OKLAHOMA – To most, it’s unthinkable.
Leaving a child in a car is something no parent or caregiver can fathom.
But the tragic fact is that it does happen, and all too frequently.
Heatstroke deaths have been recorded in 11 months of the year in nearly all the states.
Temperatures inside a car, even on a mild 72-degree sunny day, can rise 20 degrees in just 10 minutes. Children and pets are particularly susceptible to heatstroke because their bodies heat up five times faster than adults.
44 children have died in the U.S. after being in a vehicle in 2013. Two of those were in Oklahoma, according to AAA.
607 children have died across the country as a result of heatstroke from being left in the vehicle since 1998. Oklahoma ranks 9th in the nation per capita for children dying in cars, according to AAA.
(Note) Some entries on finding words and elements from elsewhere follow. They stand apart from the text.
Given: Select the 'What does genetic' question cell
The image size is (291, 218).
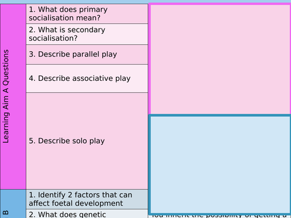Looking at the screenshot, I should 87,213.
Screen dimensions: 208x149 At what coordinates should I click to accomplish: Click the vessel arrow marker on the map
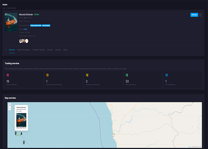pos(21,133)
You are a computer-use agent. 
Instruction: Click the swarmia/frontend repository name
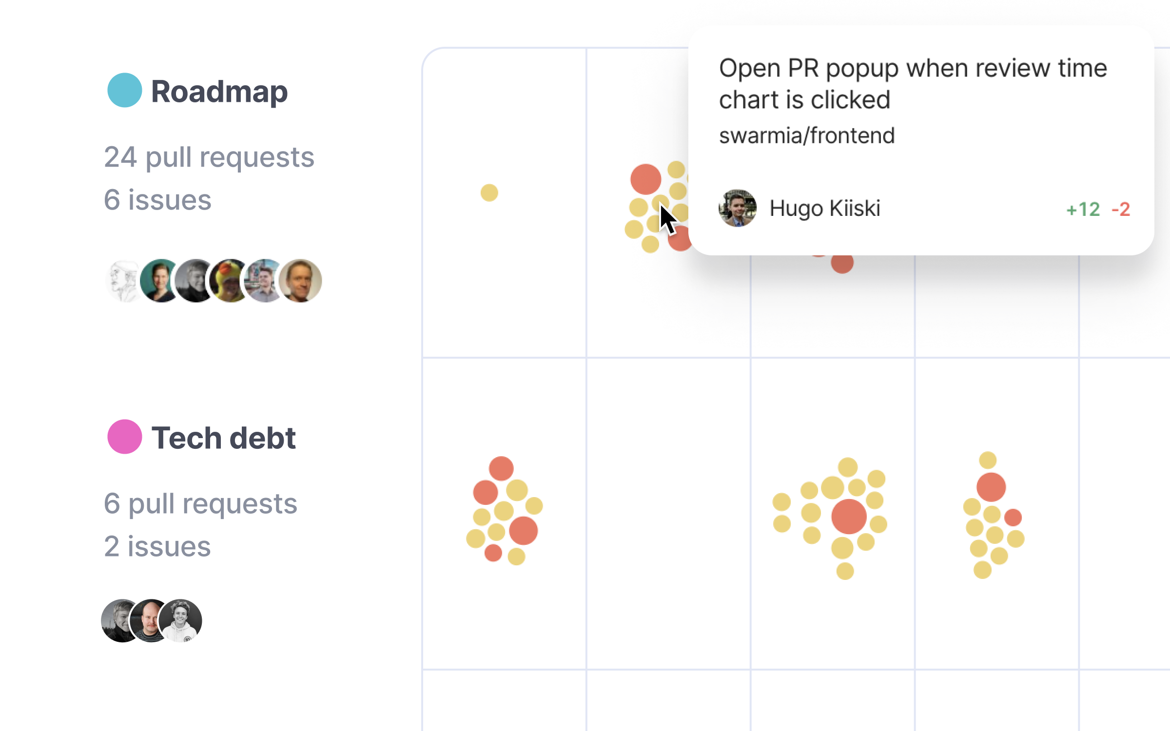click(807, 135)
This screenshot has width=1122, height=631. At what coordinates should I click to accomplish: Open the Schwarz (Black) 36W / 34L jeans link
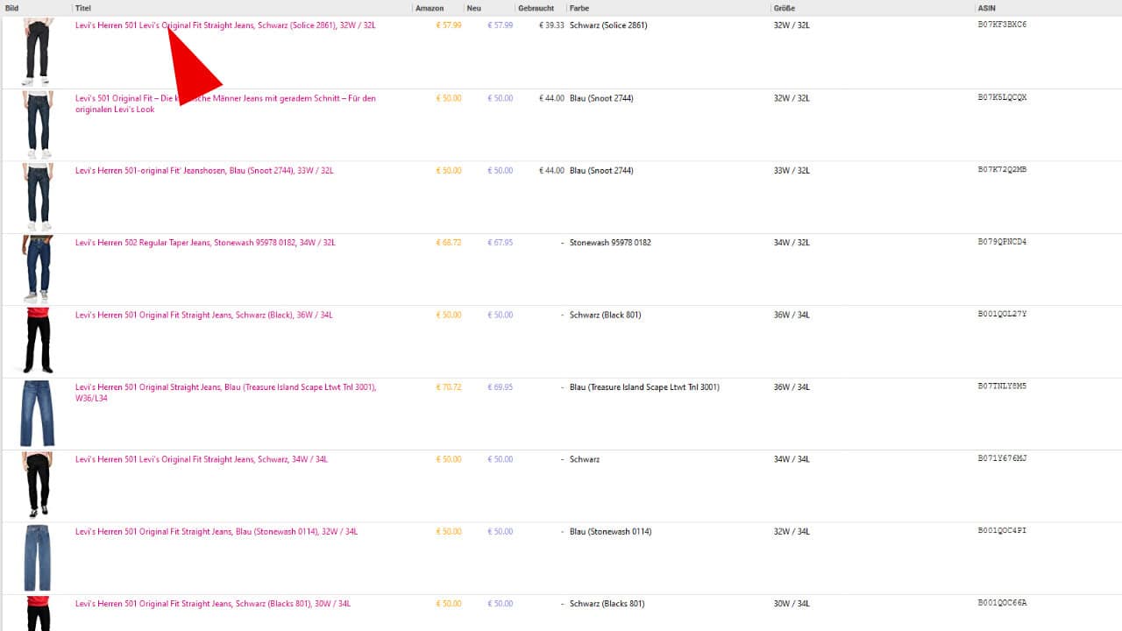tap(203, 316)
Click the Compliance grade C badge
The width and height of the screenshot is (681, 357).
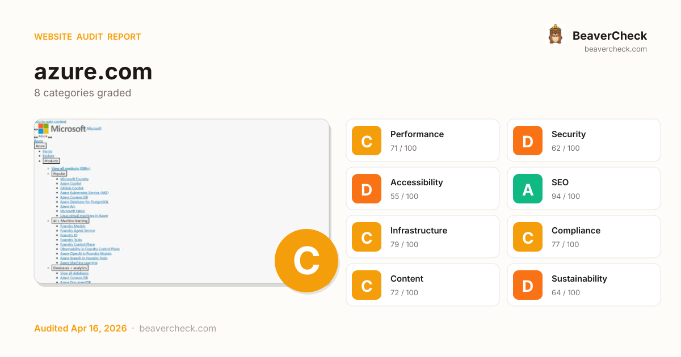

Here are some simple tips:
Look before you lock. Always check the front and back seats of your vehicle before you get out and lock your vehicle.
Be aware of “breaking your routine.” Ask your child care provider to call if your child does not show up to daycare when they normally do.
Never leave children unattended in a vehicle, even if the car is running or the window is cracked.
Warn your children about the dangers of playing in and around vehicles. Always lock your doors, and keep keys out of reach so children cannot get into the car.
If you spot a child or pet inside a hot, locked vehicle, call 911 immediately.